Genetic test revealed Xp21 contiguous gene deletion syndrome at Xp21 locus which involved DAX-1, GK, and IL1RAPL1 genes.
X-linked AHC is usually associated with hypogonadotropic hypogonadism because DAX-1 mutations probably impair gonadotropin production by acting at both the hypothalamic and pituitary levels9). But the onset of puberty could be variable from arrested or absent puberty10,11) to precocious puberty4,5,12). Precocious puberty is generally defined as the appearance of secondary sex characteristics before age 8 years in girls and before 9 years in boys13). Only few cases reported the relationship between X-linked AHC and precocious puberty. Wittenberg14) described four male cousins with X-linked AHC in 1981 and they showed varying degree of virilization. Their responses to GnRH test was prepubertal which suggested gonadotropin-independent precocious puberty (peripheral precocious puberty). Domenice et al.12) reported 2-year-old Brazilian boy with DAX-1 mutation whose first clinical manifestation was isosexual gonadotropin-independent precocious puberty. He presented with pubic hair, enlarged penis and testes and advanced bone age. Steroid replacement therapy induced a decrease in testicular size and testosterone levels to the prepubertal range. It was hypothesized that chronic excessive ACTH levels may stimulate the Leydig cells, leading to gonadotropin-independent precocious puberty in some boys.
Gonadotropin-dependent precocious puberty (central precocious puberty) in X-linked AHC patients was also reported4,5,15). Katsumata et al.15) reported the first association of X-linked AHC with presumed central precocious puberty in 1997. The patient was found to have a novel frameshift mutation caused by a 2-nucleotide (AC) insertion at nucleotide 1007, and duplication of the following 11 nucleotides.
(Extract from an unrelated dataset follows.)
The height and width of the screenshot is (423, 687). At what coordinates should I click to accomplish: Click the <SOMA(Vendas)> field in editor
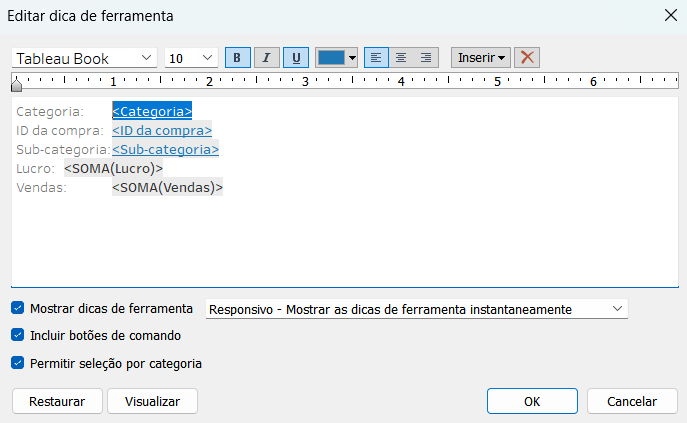pyautogui.click(x=167, y=187)
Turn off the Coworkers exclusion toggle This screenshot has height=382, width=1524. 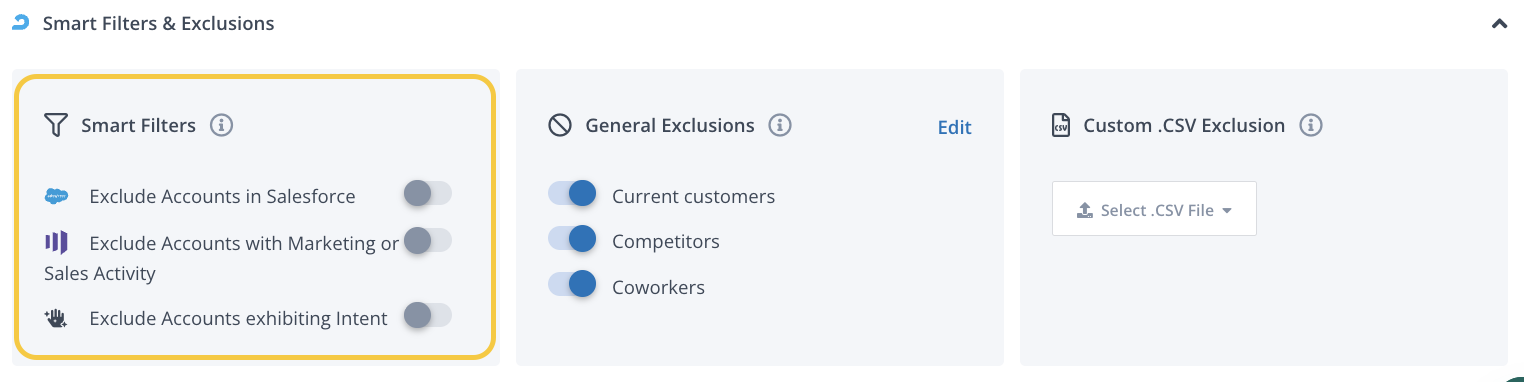click(x=572, y=285)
At the age of 6 months, he developed pubic hair, and at 1 year and 3 months of age, his mean testicular volume increased to 3.5 mL. He was presumed to have central precocious puberty, based on the increased urinary excretion of gonadotropins and testosterone.
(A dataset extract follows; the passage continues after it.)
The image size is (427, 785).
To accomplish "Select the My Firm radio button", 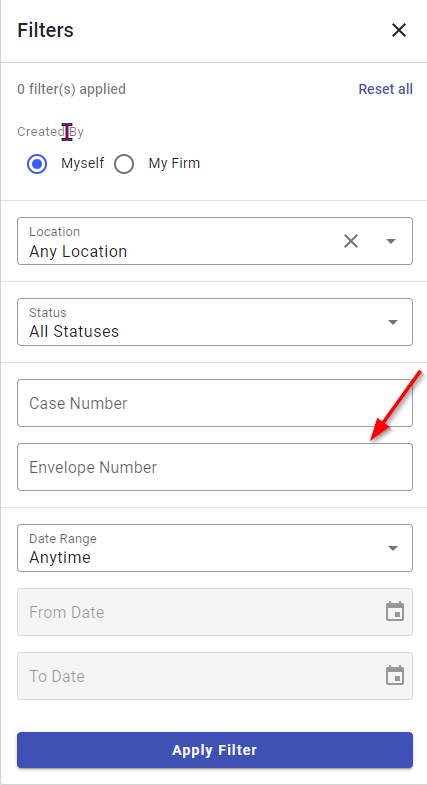I will click(124, 164).
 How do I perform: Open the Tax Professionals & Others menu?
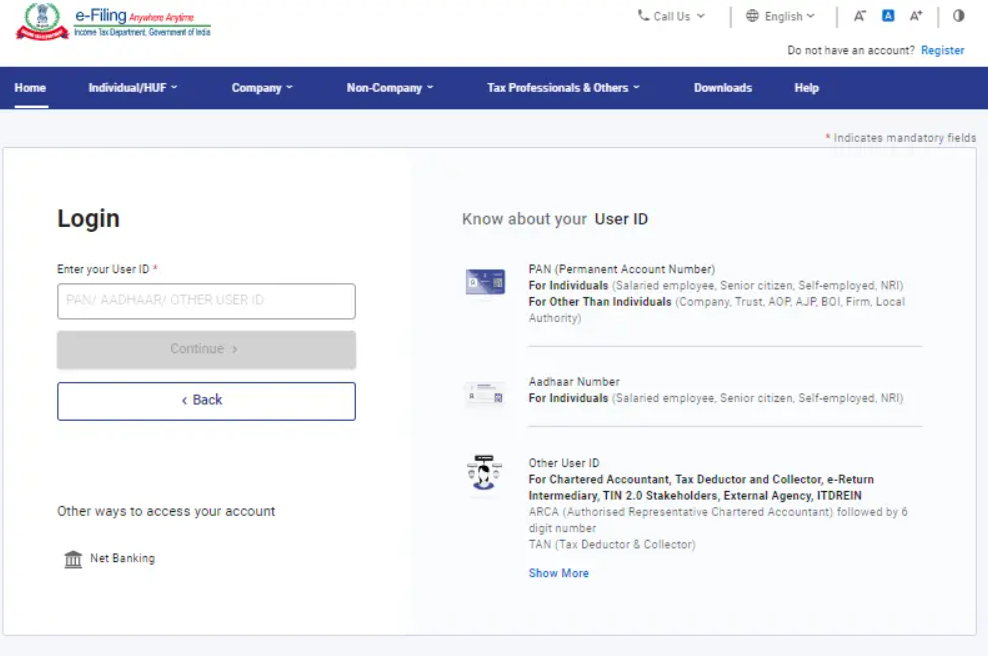(563, 88)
Loke et al.4) reported the first case of central precocious puberty due to complete deletion of DAX-1 gene. At 6 years of age, he was noticed to have testicular volumes of 4 mL bilaterally, a penile length of 8.5 cm and pubic hair of Tanner stage 2. His response to GnRH stimulation was pubertal suggestive of gonadotropin-dependent precocious puberty.
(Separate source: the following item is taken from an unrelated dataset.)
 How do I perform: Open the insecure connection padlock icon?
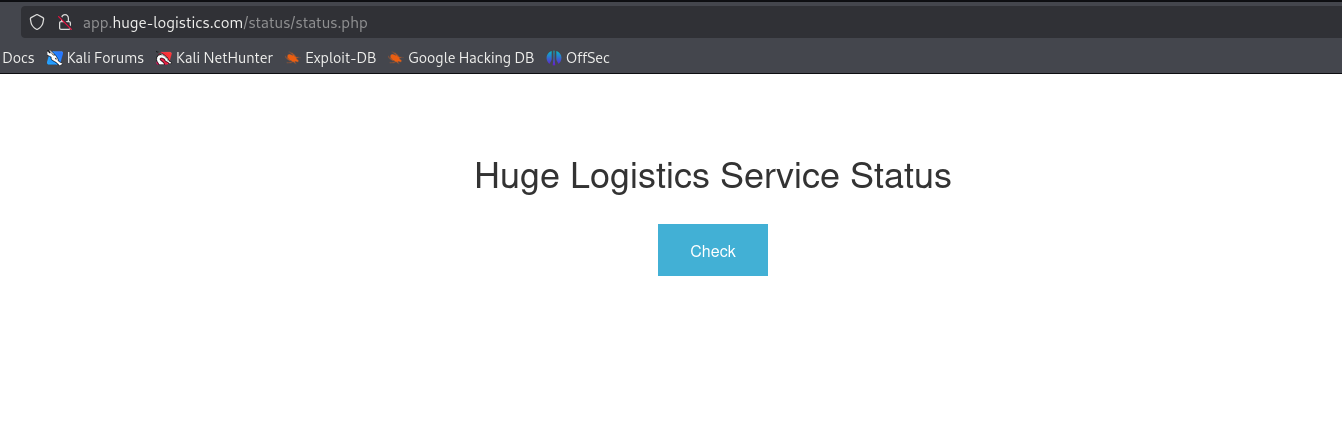(65, 22)
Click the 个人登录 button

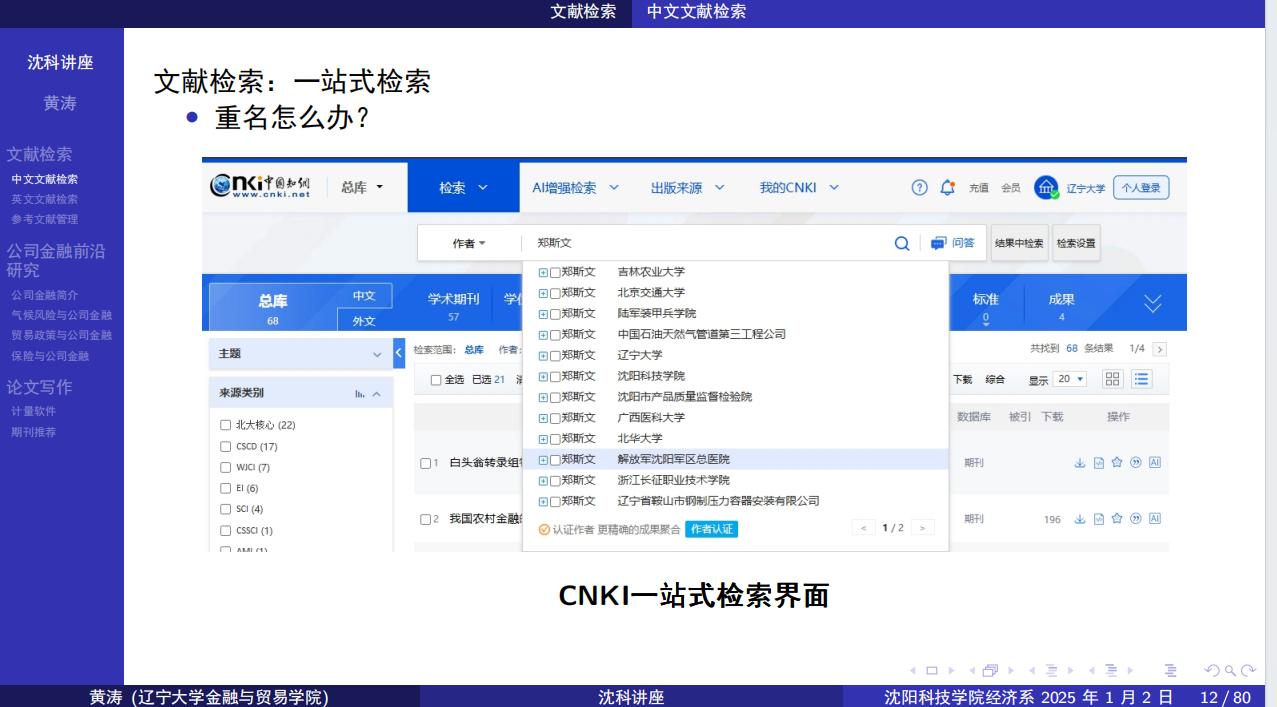tap(1140, 188)
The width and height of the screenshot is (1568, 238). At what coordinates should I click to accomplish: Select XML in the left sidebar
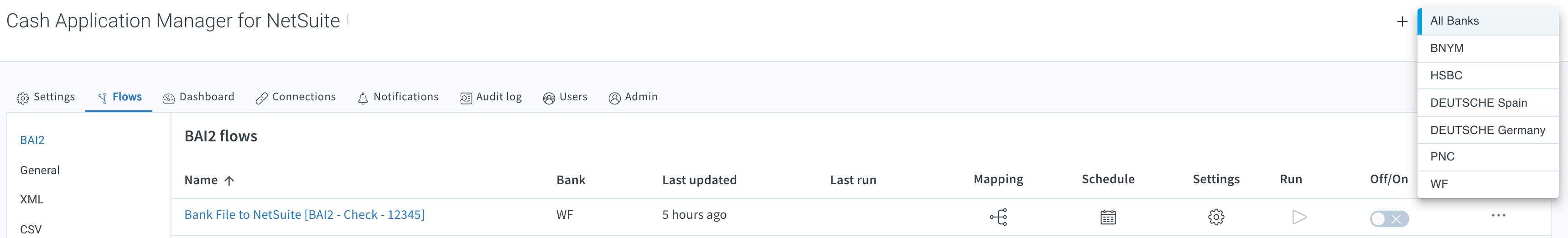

Recently, Durmaz et al.16) reported three boys in one large family with novel nonsense Gln208X mutation in the amino terminal domain of the DAX-1 gene presented different pubertal status. Two boys developed spontaneous puberty that failed to progress at similar ages, whereas the other boy developed precocious puberty at 10 months of age. The exact mechanism of the mutation on puberty was not known.
Therefore, we need to keep monitoring pubertal status during follow up of the patients with X-linked AHC although the mechanism might be multifactorial which will need further studies.
Notes
No potential conflict of interest relevant to this article was reported.